When Leather Was a Matter of National Security

2026-05-01

Book: CIA Reading Room cia-rdp82-00457r002900220010-9: RUMANIAN INDUSTRIAL REQUIREMENTS by CIA Reading Room (1949)

Read it: Internet Archive

In a classified 1949 intelligence report, the CIA recorded that the Romanian government had compiled a short list of industrial equipment it "urgently requires" and for which it was "prepared, if necessary, to make payment in U.S. dollars." The list contained exactly four items:

a. Steel tubing used in oil-well drilling
b. Special steel bars used in oil well drilling
c. Plates for transformers
d. Equipment for tanning of leather

Two items for petroleum extraction. One for electrification. And one for turning animal hides into leather. That leather tanning equipment sat alongside oil drilling infrastructure as a top-four national priority — important enough to spend scarce hard currency on — tells us something remarkable about a world we've almost entirely forgotten.

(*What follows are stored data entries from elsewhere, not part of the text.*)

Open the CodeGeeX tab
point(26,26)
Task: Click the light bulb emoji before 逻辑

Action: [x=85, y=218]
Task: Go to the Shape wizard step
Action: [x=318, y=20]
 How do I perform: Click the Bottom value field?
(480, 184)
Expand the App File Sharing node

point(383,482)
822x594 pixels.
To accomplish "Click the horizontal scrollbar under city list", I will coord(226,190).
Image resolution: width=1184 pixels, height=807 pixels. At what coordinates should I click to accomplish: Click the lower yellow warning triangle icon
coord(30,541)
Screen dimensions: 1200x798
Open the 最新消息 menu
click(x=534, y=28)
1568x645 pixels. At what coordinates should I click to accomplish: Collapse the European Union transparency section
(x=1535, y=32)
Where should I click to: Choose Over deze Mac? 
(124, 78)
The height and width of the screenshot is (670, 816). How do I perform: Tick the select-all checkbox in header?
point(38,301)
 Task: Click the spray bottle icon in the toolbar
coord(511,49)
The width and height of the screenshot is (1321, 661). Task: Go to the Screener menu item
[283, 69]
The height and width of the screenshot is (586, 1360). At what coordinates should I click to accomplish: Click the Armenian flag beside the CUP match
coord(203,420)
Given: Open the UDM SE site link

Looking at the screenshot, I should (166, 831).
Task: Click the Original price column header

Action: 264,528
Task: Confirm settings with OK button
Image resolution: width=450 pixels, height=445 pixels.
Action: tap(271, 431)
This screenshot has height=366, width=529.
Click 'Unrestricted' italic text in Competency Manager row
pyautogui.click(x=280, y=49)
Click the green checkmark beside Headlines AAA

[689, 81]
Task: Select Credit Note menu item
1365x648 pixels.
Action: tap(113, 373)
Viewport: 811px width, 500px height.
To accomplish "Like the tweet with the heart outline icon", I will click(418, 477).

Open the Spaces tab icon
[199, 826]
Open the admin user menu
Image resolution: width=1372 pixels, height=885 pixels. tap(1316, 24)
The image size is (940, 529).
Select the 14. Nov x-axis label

To pay for these goods, Romania offered to barter bulk industrial chemicals: sulfuric acid, chrome metal, caustic soda, acetic acid, and salts. The report notes that "Caustic soda was offered for sale at $110 (quantity unknown), FOB Trieste." A nation was willing to ship its chemical output across the continent to the Adriatic just to get its hands on tanning machinery.

Why would leather manufacturing rank as a strategic priority alongside petroleum? The answer becomes clear when you read the technical literature of the era. In his 1889 treatise Traité pratique de la fabrication des cuirs et du travail des peaux, the French chemical engineer A.-M. Villon catalogued the staggering scope of leather's role in industrial civilization: tanning, currying, chamois-making, parchment production, patent leather, morocco leather, furs, belts, saddles, military equipment, and harnesses. Every army marched in leather boots. Every factory ran on leather drive belts. Every horse was controlled through leather harness. Leather wasn't a luxury — it was infrastructure.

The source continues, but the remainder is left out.